In response to the North Carolina state legislature's failure to repeal the infamous, discriminatory "Bathroom Bill" (HB2) and President Trump's recent executive order temporarily restricting immigration from seven majority-Muslim countries, the 2017 edition of Moogfest will incorporate a protest stage.
"As we prepare for the 2017 festival, we are faced with new and mounting concerns," festival organizers said in a statement. "Lawmakers in Texas and Kansas have taken steps toward enacting laws similar to HB2. And in his first few days in office, the 45th president has taken actions, such as the travel ban, that threaten our foundational beliefs and intimidate members of our diverse global network of thinkers and makers."
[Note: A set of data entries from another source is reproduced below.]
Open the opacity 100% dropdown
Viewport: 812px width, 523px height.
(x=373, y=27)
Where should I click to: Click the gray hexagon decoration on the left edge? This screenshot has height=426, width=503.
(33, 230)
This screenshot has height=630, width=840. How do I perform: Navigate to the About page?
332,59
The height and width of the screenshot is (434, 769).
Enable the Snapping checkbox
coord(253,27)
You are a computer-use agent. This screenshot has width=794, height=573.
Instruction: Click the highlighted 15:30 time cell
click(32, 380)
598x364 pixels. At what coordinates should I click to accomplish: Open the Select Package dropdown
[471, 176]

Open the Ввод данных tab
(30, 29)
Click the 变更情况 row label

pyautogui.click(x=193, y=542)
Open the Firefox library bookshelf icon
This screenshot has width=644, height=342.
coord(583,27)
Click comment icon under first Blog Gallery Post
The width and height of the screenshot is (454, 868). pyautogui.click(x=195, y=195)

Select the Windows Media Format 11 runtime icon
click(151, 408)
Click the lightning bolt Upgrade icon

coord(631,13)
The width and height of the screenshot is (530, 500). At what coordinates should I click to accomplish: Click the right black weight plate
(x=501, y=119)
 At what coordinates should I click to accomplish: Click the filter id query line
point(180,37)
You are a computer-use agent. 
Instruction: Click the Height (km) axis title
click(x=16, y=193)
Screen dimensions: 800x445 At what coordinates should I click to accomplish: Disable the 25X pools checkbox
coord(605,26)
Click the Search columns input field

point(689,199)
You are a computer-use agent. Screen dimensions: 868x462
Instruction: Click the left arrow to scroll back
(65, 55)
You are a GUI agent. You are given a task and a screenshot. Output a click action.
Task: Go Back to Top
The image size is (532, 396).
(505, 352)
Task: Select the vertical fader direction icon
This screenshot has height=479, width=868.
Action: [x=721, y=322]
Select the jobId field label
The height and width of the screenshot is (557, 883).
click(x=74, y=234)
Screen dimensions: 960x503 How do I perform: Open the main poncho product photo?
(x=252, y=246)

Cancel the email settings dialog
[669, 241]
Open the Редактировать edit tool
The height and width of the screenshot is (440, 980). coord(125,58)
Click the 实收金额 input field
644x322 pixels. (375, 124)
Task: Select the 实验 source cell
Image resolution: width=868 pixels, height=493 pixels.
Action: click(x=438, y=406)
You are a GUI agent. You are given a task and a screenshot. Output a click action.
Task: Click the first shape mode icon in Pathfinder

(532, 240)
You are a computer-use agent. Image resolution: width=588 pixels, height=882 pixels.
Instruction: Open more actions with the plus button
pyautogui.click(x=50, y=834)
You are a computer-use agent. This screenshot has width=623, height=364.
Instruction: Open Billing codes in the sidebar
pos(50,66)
As a result, Moogfest will incorporate an explicitly political element into the event this year. "We are alive in our mission to bring the dream of a more equal society to all humans," the organizers' statement continues. "We will stand in full accord with artists from various communities to collectively celebrate inclusivity and elevate the fight against discrimination here in North Carolina and across the world."
The protest stage will be "a dedicated space for resistance," and protest will also be the subject of workshops, art installations, masterclasses and discussions. Artists for this stage have not yet been announced.
The festival also encouraged citizens to donate to the ACLU and contact their local government officials to register their opposition to discriminatory legislation.
Moogfest is scheduled to take place May 18th through 21st in Durham, North Carolina and will feature performances by Yeah Yeah Yeahs' Nick Zinner, Stranger Things composers Kyle Dixon and Michael Stein of Survive and Nona Hendryx.